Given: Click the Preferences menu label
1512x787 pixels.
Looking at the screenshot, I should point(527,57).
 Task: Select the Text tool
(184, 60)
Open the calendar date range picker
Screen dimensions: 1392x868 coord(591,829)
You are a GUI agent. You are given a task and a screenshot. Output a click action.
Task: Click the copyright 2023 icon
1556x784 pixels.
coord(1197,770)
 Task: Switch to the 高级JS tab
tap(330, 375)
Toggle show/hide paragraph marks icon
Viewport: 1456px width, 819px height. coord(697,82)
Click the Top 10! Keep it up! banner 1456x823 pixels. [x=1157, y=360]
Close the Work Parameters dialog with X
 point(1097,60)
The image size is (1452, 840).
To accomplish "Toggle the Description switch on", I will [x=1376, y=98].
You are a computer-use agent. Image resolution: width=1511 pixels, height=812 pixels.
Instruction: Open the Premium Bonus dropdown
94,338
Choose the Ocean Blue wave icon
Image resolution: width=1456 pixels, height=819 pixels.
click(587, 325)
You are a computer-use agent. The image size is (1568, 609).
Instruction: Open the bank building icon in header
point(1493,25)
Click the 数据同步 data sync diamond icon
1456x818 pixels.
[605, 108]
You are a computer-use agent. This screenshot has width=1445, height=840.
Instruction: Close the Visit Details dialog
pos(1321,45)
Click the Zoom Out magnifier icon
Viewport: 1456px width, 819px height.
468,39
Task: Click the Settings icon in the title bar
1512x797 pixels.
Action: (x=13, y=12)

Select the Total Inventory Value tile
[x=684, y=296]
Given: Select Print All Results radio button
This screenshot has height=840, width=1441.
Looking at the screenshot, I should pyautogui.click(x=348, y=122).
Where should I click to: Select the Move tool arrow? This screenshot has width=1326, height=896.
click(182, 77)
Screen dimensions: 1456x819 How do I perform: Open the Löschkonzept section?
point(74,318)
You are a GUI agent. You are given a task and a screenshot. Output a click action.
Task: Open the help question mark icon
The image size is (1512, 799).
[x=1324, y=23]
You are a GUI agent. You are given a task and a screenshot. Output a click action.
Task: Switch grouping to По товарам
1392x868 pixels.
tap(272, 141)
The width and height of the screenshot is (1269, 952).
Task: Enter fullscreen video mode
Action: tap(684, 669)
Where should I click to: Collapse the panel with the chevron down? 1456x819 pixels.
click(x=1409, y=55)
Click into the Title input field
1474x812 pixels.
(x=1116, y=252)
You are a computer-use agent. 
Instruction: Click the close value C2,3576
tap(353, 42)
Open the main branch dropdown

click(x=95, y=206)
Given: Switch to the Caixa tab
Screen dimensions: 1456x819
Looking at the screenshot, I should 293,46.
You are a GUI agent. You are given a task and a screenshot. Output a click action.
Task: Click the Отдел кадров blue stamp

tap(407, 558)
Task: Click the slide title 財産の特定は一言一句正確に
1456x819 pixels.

* * * * * * * * *

◆ What the task requires: Copy out, in full, each line above that has the word "computer" in it.

◆ Solution for this task:
You are a computer-use agent. Image resolution: width=1511 pixels, height=812 pixels.
You are a computer-use agent. The image size is (1568, 609).
You are a computer-use agent. This screenshot has width=1445, height=840.
You are a computer-use agent. 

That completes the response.